Given data |
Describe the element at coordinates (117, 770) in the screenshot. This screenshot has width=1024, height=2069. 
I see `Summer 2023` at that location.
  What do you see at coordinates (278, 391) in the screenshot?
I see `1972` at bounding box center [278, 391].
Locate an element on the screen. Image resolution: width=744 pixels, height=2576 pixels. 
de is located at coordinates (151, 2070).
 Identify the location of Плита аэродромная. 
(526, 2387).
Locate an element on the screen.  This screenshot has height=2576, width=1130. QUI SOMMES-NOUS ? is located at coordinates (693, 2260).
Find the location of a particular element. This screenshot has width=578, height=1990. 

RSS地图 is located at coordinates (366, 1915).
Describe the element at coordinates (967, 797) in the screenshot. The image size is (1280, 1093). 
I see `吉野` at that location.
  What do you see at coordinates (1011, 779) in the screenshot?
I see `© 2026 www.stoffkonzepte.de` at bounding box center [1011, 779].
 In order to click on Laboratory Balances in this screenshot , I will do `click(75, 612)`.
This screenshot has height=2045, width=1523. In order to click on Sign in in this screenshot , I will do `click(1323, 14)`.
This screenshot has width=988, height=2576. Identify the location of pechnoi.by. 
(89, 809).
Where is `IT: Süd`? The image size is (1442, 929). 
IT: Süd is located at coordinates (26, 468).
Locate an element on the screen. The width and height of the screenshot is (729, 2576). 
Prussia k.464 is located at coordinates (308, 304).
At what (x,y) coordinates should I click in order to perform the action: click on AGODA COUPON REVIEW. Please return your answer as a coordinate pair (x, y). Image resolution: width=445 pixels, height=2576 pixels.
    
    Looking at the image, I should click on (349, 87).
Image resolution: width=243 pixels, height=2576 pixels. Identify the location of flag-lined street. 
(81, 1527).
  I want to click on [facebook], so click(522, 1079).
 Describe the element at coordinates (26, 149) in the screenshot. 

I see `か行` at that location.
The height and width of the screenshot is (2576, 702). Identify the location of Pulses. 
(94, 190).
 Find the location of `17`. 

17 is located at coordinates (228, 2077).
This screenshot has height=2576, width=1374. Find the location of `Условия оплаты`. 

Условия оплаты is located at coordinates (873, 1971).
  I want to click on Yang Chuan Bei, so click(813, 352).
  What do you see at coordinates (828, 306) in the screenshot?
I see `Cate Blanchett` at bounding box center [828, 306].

Stated task | Please switch "Identify" to "Determine" wherever it occurs in the records above, and write out all the lines again with nothing else changed.

Result below |
Describe the element at coordinates (117, 770) in the screenshot. This screenshot has width=1024, height=2069. 
I see `Summer 2023` at that location.
  What do you see at coordinates (278, 391) in the screenshot?
I see `1972` at bounding box center [278, 391].
Locate an element on the screen. Image resolution: width=744 pixels, height=2576 pixels. 
de is located at coordinates (151, 2070).
 Determine the location of Плита аэродромная. 
(526, 2387).
Locate an element on the screen.  This screenshot has height=2576, width=1130. QUI SOMMES-NOUS ? is located at coordinates (693, 2260).
Find the location of a particular element. This screenshot has width=578, height=1990. 

RSS地图 is located at coordinates (366, 1915).
Describe the element at coordinates (967, 797) in the screenshot. The image size is (1280, 1093). 
I see `吉野` at that location.
  What do you see at coordinates (1011, 779) in the screenshot?
I see `© 2026 www.stoffkonzepte.de` at bounding box center [1011, 779].
 In order to click on Laboratory Balances in this screenshot , I will do `click(75, 612)`.
This screenshot has height=2045, width=1523. In order to click on Sign in in this screenshot , I will do `click(1323, 14)`.
This screenshot has width=988, height=2576. Determine the location of pechnoi.by. 
(89, 809).
Where is `IT: Süd`? The image size is (1442, 929). 
IT: Süd is located at coordinates (26, 468).
Locate an element on the screen. The width and height of the screenshot is (729, 2576). 
Prussia k.464 is located at coordinates (308, 304).
At what (x,y) coordinates should I click in order to perform the action: click on AGODA COUPON REVIEW. Please return your answer as a coordinate pair (x, y). Image resolution: width=445 pixels, height=2576 pixels.
    
    Looking at the image, I should click on (349, 87).
Image resolution: width=243 pixels, height=2576 pixels. Determine the location of flag-lined street. 
(81, 1527).
  I want to click on [facebook], so click(522, 1079).
 Describe the element at coordinates (26, 149) in the screenshot. 

I see `か行` at that location.
The height and width of the screenshot is (2576, 702). Determine the location of Pulses. 
(94, 190).
 Find the location of `17`. 

17 is located at coordinates (228, 2077).
This screenshot has height=2576, width=1374. Find the location of `Условия оплаты`. 

Условия оплаты is located at coordinates (873, 1971).
  I want to click on Yang Chuan Bei, so click(813, 352).
  What do you see at coordinates (828, 306) in the screenshot?
I see `Cate Blanchett` at bounding box center [828, 306].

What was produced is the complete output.